I would like to rewrite the series $$\sum_{n=0}^\infty \frac{1}{n!}(\Delta^\varepsilon)^n a_n,$$ where $\Delta^\varepsilon=\sum_{k=1}^\infty \varepsilon^k b_k$, as a series in $\varepsilon$ $$\sum_{n=0}^\infty c_n \varepsilon^n$$ (i.e., I need to find the $c_n$).
Obviously, I can do this term-by-term. But the general case seems quite difficult.

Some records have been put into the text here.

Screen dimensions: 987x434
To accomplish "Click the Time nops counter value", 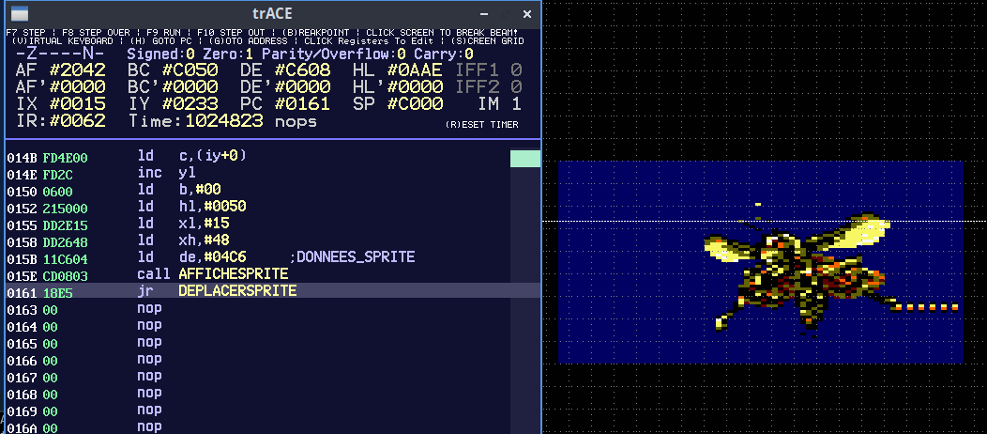I will [x=225, y=121].
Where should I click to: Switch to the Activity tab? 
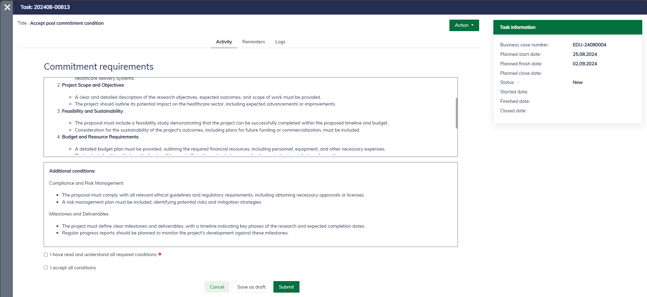pyautogui.click(x=224, y=42)
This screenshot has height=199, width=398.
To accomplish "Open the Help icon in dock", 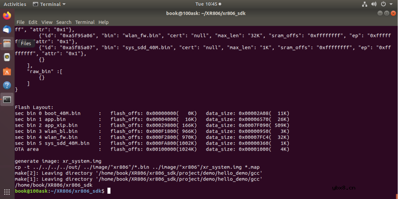I will point(7,86).
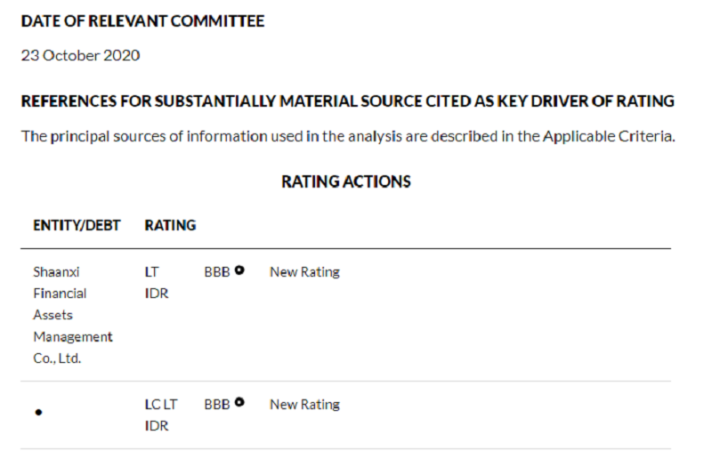
Task: Click the date 23 October 2020
Action: point(80,55)
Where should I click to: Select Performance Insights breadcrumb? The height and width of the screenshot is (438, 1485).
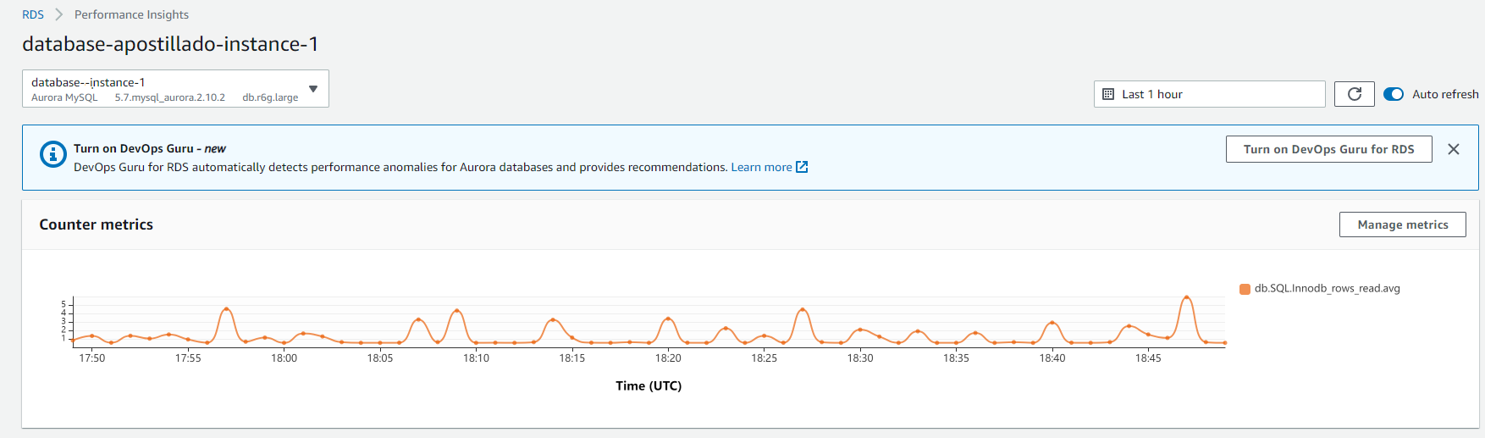click(x=131, y=14)
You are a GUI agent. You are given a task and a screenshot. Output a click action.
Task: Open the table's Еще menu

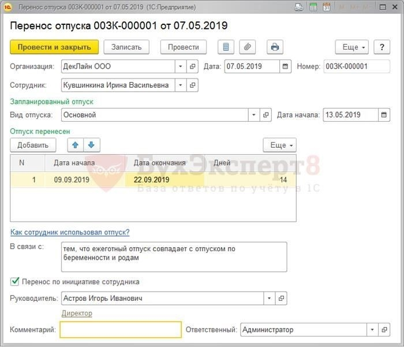tap(279, 144)
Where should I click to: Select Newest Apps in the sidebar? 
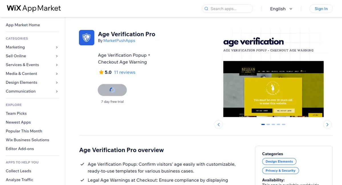18,122
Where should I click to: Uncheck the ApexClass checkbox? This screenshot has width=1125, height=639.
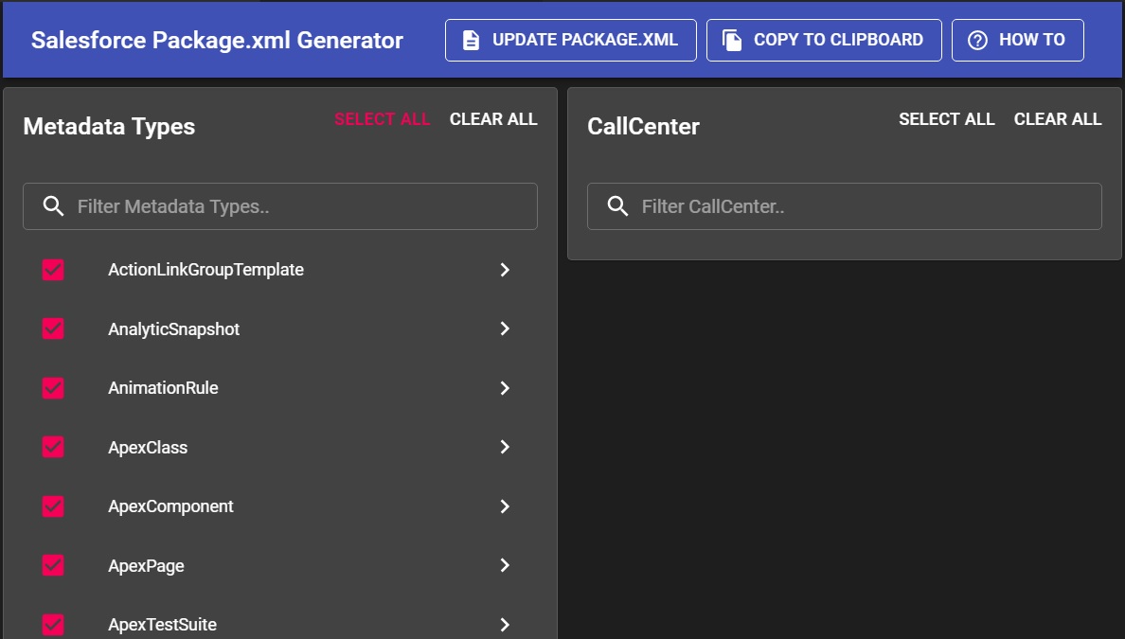53,447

We have, using Cauchy products, at least for $\varepsilon$ small enough, that
$$(\Delta^{\varepsilon})^n=\sum_{k=1}^{+\infty}\left(\sum_{j_1+\dots+j_n=k}\prod_{i=1}^nb_{j_i}\right)\varepsilon^k,$$
hence, if the coefficients have a good behaviour
\begin{align}
\sum_{n=0}^{+\infty}\frac 1{n!}(\Delta^{\varepsilon})^na_n&=\sum_{n=0}^{+\infty}\frac 1{n!}a_n\sum_{k=1}^{+\infty}\left(\sum_{j_1+\dots+j_n=k}\prod_{i=1}^nb_{j_i}\right)\varepsilon^k\\\
&=\sum_{k=1}^{+\infty}\sum_{n=0}^{+\infty}\frac 1{n!}a_n\left(\sum_{j_1+\dots+j_n=k}\prod_{i=1}^nb_{j_i}\right)\varepsilon^k.\\\
\end{align}
So we can take
$$c_k:=\sum_{n=0}^{+\infty}\frac 1{n!}a_n\left(\sum_{j_1+\dots+j_n=k}\prod_{i=1}^nb_{j_i}\right)$$
for $k\geq 1$ and $c_0=0$.